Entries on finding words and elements
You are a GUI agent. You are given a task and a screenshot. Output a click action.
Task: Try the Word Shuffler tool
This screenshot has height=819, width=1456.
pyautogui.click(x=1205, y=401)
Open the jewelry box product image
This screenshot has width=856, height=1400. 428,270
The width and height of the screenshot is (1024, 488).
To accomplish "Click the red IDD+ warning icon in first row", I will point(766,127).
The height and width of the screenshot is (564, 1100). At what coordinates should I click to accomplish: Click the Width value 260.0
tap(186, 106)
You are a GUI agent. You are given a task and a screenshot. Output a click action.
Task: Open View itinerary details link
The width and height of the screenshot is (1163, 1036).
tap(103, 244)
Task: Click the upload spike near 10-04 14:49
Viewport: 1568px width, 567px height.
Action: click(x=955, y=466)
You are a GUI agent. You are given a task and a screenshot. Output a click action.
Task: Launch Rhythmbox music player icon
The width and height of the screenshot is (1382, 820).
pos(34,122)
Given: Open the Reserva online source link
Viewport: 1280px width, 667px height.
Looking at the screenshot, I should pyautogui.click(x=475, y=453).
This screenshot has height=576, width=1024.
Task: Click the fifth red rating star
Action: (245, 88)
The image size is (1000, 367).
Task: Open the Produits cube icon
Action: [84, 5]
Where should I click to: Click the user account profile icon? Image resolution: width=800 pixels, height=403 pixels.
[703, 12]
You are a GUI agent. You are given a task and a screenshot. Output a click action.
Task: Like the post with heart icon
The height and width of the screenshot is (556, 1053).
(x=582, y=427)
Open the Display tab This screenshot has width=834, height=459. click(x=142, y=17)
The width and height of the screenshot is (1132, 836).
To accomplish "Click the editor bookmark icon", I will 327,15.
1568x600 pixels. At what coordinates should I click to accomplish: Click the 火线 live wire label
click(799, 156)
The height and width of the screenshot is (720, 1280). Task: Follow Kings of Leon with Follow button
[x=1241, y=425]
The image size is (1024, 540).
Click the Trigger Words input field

• _Aim_:
How many lines in the rows above contain the word "what", with case counting? Reply with the number alone.

• _Solution to this task_:
2